Et d’autres étaient restés qui auraient dû partir.

Les premiers tenaient droit mais après Saint Dizier.

Ils ont vite compris qu’ils devraient s’aplatir.

Alors que les seconds, humiliés pour la vie.

N’en revinrent jamais de n’être point partis.

Quant à ceux qu’on chassa, plus tard, vers l’intérieur.

Ils ont vécu quatre ans avec la rage au cœur.

Le 20 octobre 2007, lors d’une Journée départementale de la Mémoire à Montigny, j’avais prudemment démarré mon propos, m’attendant au pire… Dans ce public de 500 Mosellans certes courtois mais très concerné, je pensais en trouver un qui me demanderait de quoi je me mêlais.

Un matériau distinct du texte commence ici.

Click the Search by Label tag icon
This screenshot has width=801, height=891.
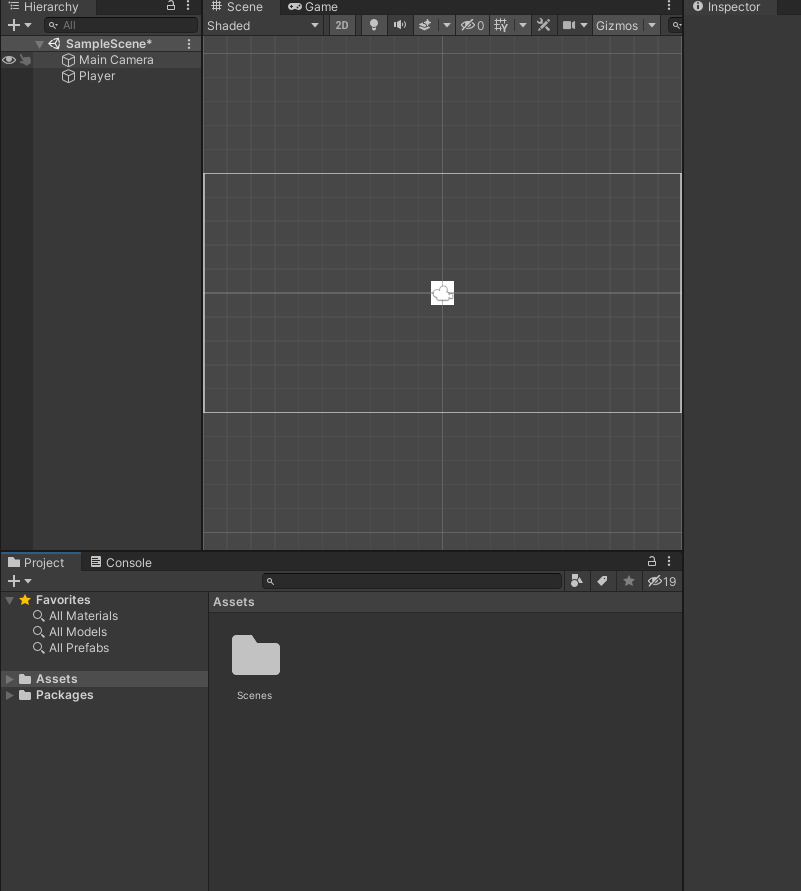pyautogui.click(x=602, y=581)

”Depuis la Libération, des milliers de souvenirs personnels, qui auraient pu s’envoler vers les plus lointaines bibliothèques, sont restés accrochés aux clochers des villes et des villages, comme de petits ballons dérisoires. Chaque disparition d’un témoin représente ainsi, l’éclatement discret de l’un de ces ballons. Des grappes de mémoires contrariées se sont évanouies, l’une après l’autre, pour retourner au grand silence de la terre, et l’on ne saura bientôt plus rien de ce qui s’est passé il y a un siècle.”

PS. J’entends déjà des Mosellans qui pensent que cette histoire de MAG est encore un coup de Nancy... Ils ont tort pour une fois. C’est une blague, mais je n’ai pas pu résister.